Looking for an Extra Challenge?

Try to write some code:

  1. Store the data on your computer
  2. Only download the data if it’s not on the computer already.
  3. Load the data from your computer.
Water Years

When we look at streamflow data, we usually try to download water years rather than calendar years. The water year in the Northern Hemisphere starts on October 1 of the previous calendar year and runs through September 31. For example, water year 2018 (or WY2018) runs from October 1, 2017 to September 31, 2018.

Why is the water year different? In most of the Northern Hemisphere, the snowpack is as low as it gets around October 1, and begins to build up for the winter at that point. When we’re keeping track of water fluxes, it’s easiest if we don’t need a count on how much water is in the snow pack at the start of the year.

Reflect and Respond

What parameter would you change in the code below if you wanted to switch locations?
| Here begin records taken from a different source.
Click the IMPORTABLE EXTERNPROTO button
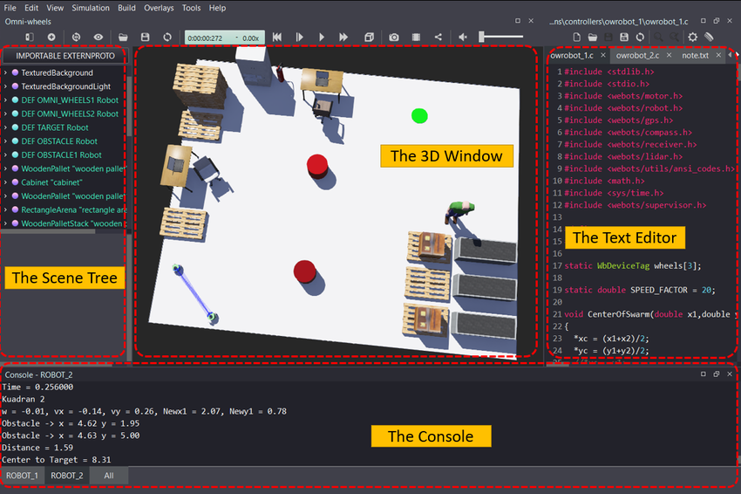The height and width of the screenshot is (494, 741). click(65, 55)
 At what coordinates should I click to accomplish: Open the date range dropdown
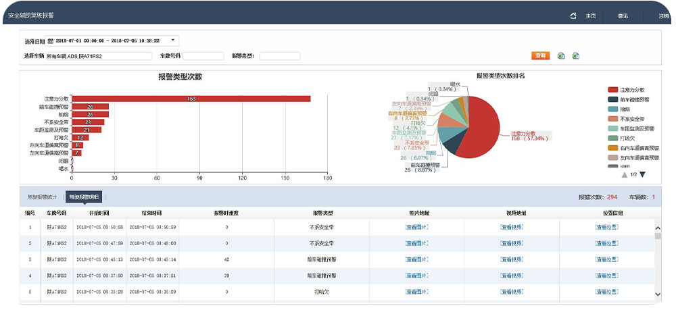[173, 41]
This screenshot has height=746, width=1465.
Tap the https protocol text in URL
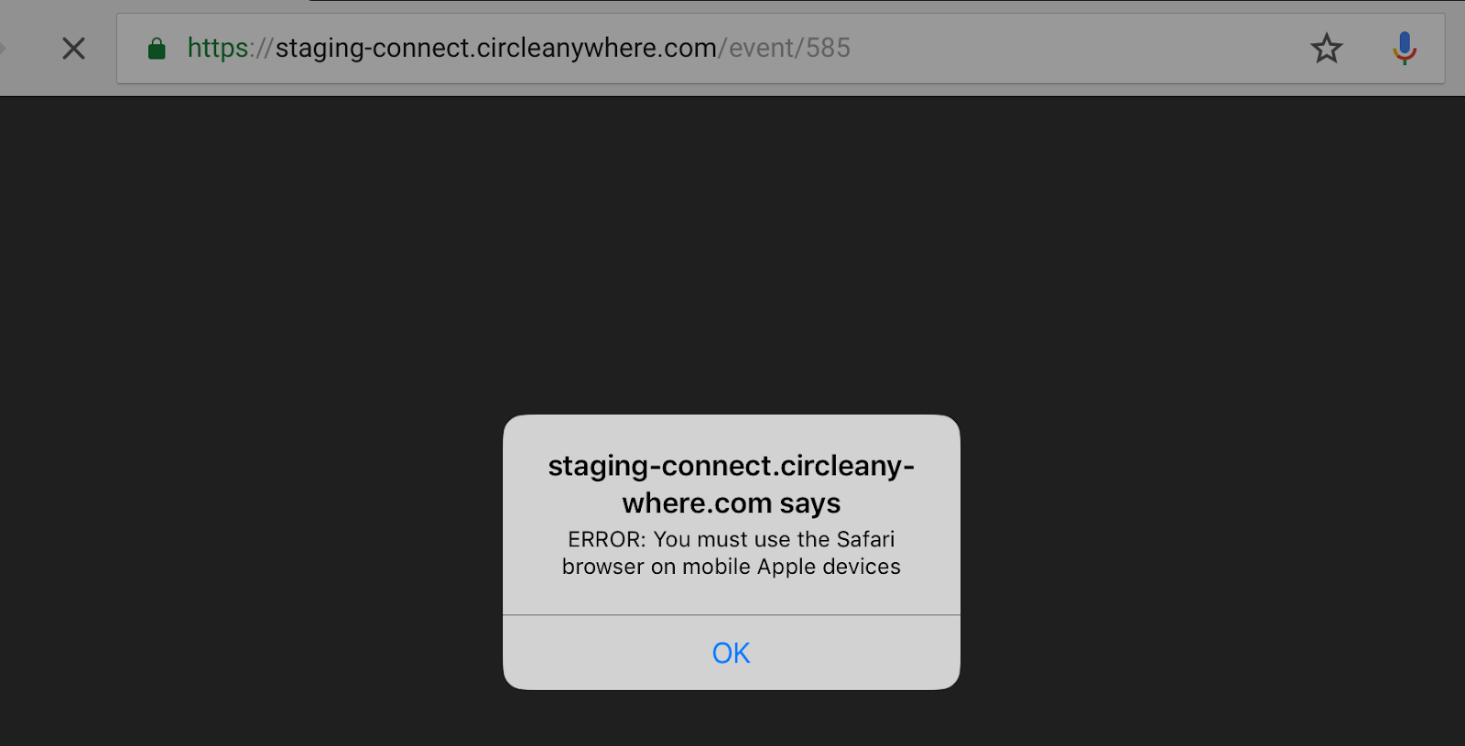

# Define download parameters HERE

# Get discharge data and metadata from NWIS
nwis_df, meta = dataretrieval.nwis.get_discharge_measurements(
    sites=site_number,
    start=start_date,
    end=end_date)
nwis_df
See our solution!
# Define download parameters
site_number = '06423500'
start_date = '1934-10-01'
end_date = '2024-09-30'

# Get discharge data and metadata from NWIS if not already downloaded
project = earthpy.project.Project(dirname=data_dir)
nwis_path = project.project_dir / csv_filename
if not nwis_path.exists():
    nwis_df, meta = dataretrieval.nwis.get_dv(
        sites=site_number,
        start=start_date,
        end=end_date)
        
    nwis_df.to_csv(nwis_path)

# Load from file
nwis_df = pd.read_csv(nwis_path, index_col='datetime', parse_dates=True)

# Display downloaded data
nwis_df

**Final Configuration Loaded:**
{}
site_no 00060_Mean 00060_Mean_cd 00065_Mean 00065_Mean_cd
datetime
1934-10-01 00:00:00+00:00 6423500 54.0 A NaN NaN
1934-10-02 00:00:00+00:00 6423500 51.0 A NaN NaN
1934-10-03 00:00:00+00:00 6423500 51.0 A NaN NaN
1934-10-04 00:00:00+00:00 6423500 54.0 A NaN NaN
1934-10-05 00:00:00+00:00 6423500 54.0 A NaN NaN
... ... ... ... ... ...
2024-09-26 00:00:00+00:00 6423500 103.0 A 0.44 A
2024-09-27 00:00:00+00:00 6423500 94.9 A 0.40 A
2024-09-28 00:00:00+00:00 6423500 90.7 A 0.39 A
2024-09-29 00:00:00+00:00 6423500 83.9 A 0.36 A
2024-09-30 00:00:00+00:00 6423500 73.6 A, e NaN NaN

32866 rows × 5 columns

Now, let’s check the data:

nwis_df.info()
<class 'pandas.core.frame.DataFrame'>
DatetimeIndex: 32866 entries, 1934-10-01 00:00:00+00:00 to 2024-09-30 00:00:00+00:00
Data columns (total 5 columns):
 #   Column         Non-Null Count  Dtype  
---  ------         --------------  -----  
 0   site_no        32866 non-null  int64  
 1   00060_Mean     32866 non-null  float64
 2   00060_Mean_cd  32866 non-null  object 
 3   00065_Mean     1592 non-null   float64
 4   00065_Mean_cd  1592 non-null   object 
dtypes: float64(2), int64(1), object(2)
memory usage: 1.5+ MB

The dataretrieval library has taken care of a lot of the work of accessing and importing NWIS data. However, we still want to clean up the data a little, by selecting the column we want and renaming it with a descriptive label. You should also double-check that any NODATA values are properly encoded, and that the data types make sense! For example, plotting a histogram can be a useful way to see if the data values are what you expect.

Reflect and Respond

Do you see any problems with your data? List out three things that you checked to make sure that you won’t have problems down the line.